“A Santa Lucia nu passu r’ addina, a Sant’Aniello nu passu r’ pucuriéllu”

di Giovanni Labbiento

Oggi 14 dicembre si festeggia Sant’Aniello (o sant’Agnello), dopo aver festeggiato ieri Santa Lucia. La storia e il culto dei due Santi, legati tra loro dai festeggiamenti della Chiesa, sono tra le più ricchi che la tradizione locale ricordi.

A tutti gli “ANIELLO ” vanno i miei migliori auguri d’un buon onomastico!

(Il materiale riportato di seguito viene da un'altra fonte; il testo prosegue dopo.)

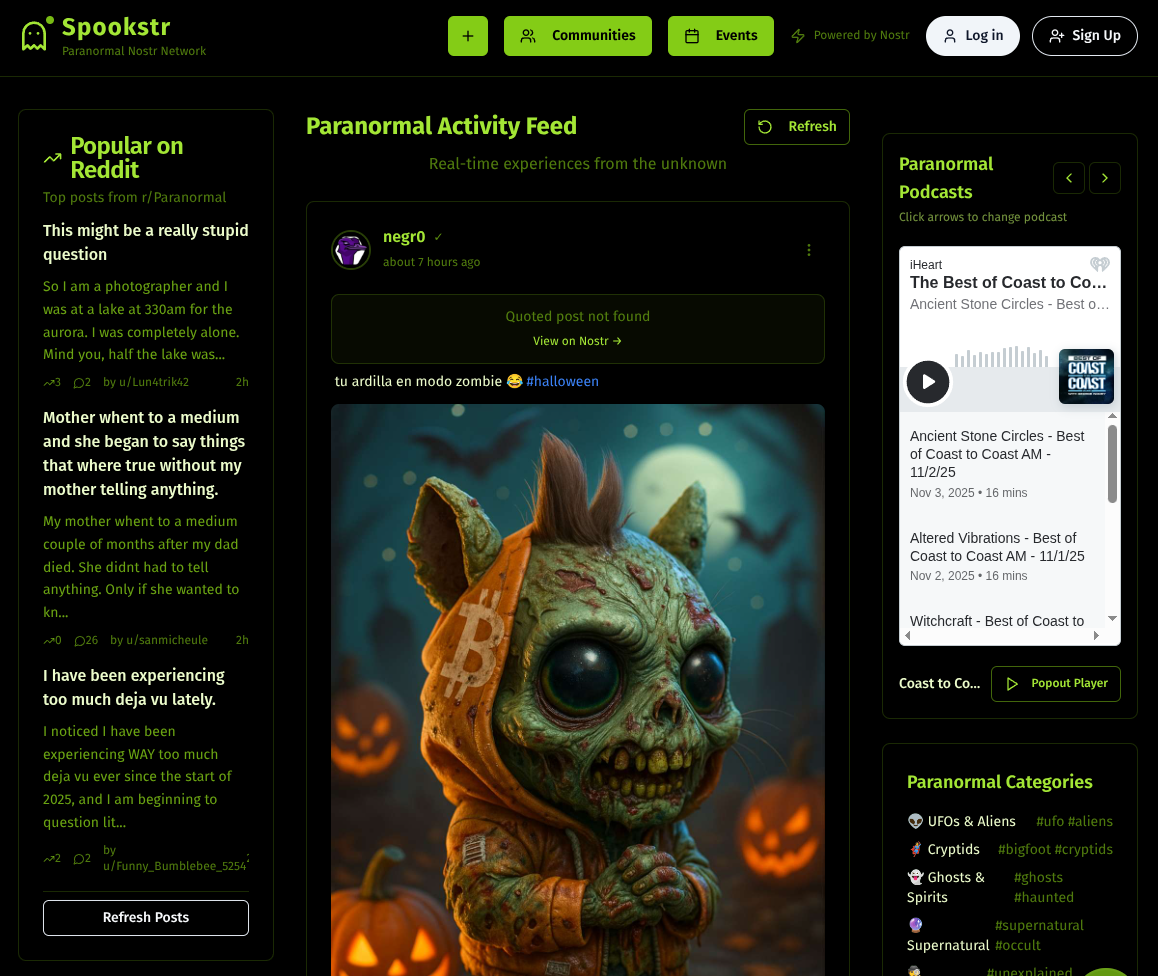Click the iHeart logo icon in player
The image size is (1158, 976).
(x=1100, y=264)
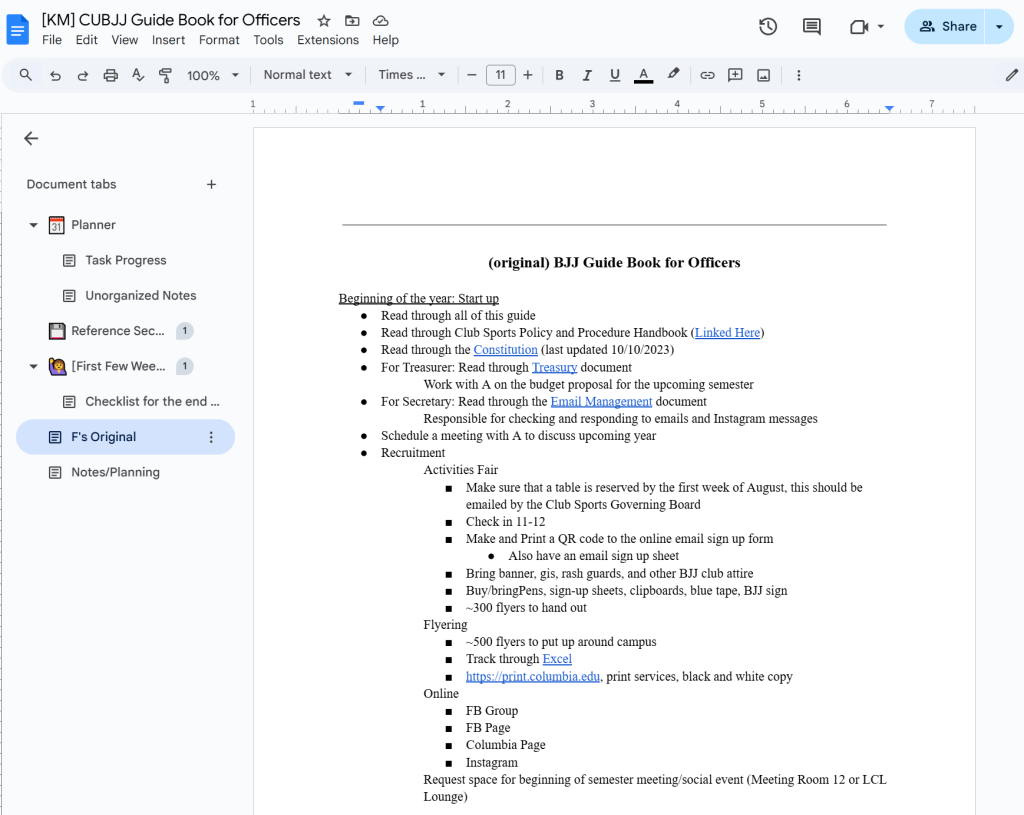The image size is (1024, 815).
Task: Select the paint format tool
Action: (166, 75)
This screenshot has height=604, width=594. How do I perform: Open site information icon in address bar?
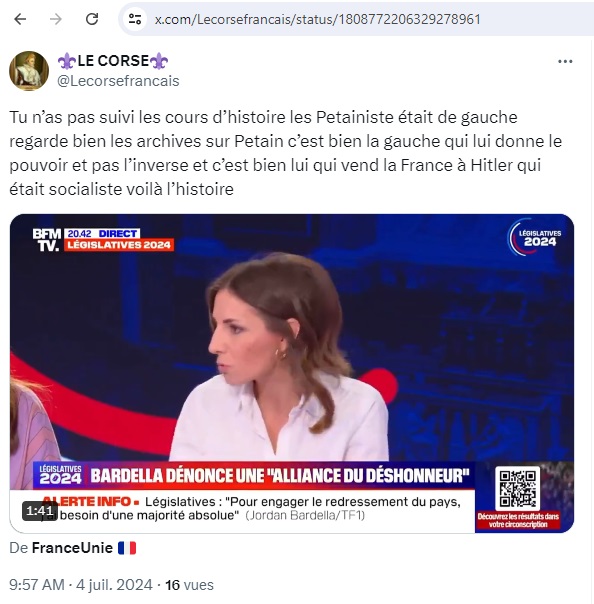click(x=135, y=19)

A entrambi è associato un antichissimo detto: “A Santa Lucia nu passu r’ addina, a Sant’Aniello nu passu r’ pucuriéllu”. Il motivo è semplice: tradizione vuole che il 13 dicembre la giornata si allunghi di poco (un passo di gallina); il 14, invece, la luce duri molto di più (un passo di agnellino). Ancora : a tutti gli “ANIELLO ” vanno i miei migliori auguri d’un buon onomastico!

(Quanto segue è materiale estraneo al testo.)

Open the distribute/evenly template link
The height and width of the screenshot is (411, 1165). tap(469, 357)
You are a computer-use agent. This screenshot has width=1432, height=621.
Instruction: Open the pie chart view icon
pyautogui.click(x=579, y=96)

Propongo qui una filastrocca riportata dal compianto prof. Russo Aniello:

A la tana r’ Sant’Aniello

Quando si giocava a tana, che è il gioco del nascondino, il ragazzo, a cui toccava cercare i compagni che si erano nascosti, coprendosi gli occhi, recitava la strofa:

A la tana r’ sant’Aniellu

iu me contu li pucuriéddi,

me re contu a unu a unu,

me re portu po’ a lu jazzu:

jéssi foru, t’aggiu truvàtu.

Nel nascondino di Sant’Aniello

io mi conto le pecorelle,

me le conto a una a una,

poi le porterò allo stabbio:

vieni fuori che ti ho scovato!

Pubblicato da Russo Aniello basatosi sulla fonte: Giuseppe Chieffo, nato nel 1903, seggiolaio e musicista. La foto invece è del quadro del Lenzi che rappresenta il Santo. Il quadro è conservato nella Chiesa Madre.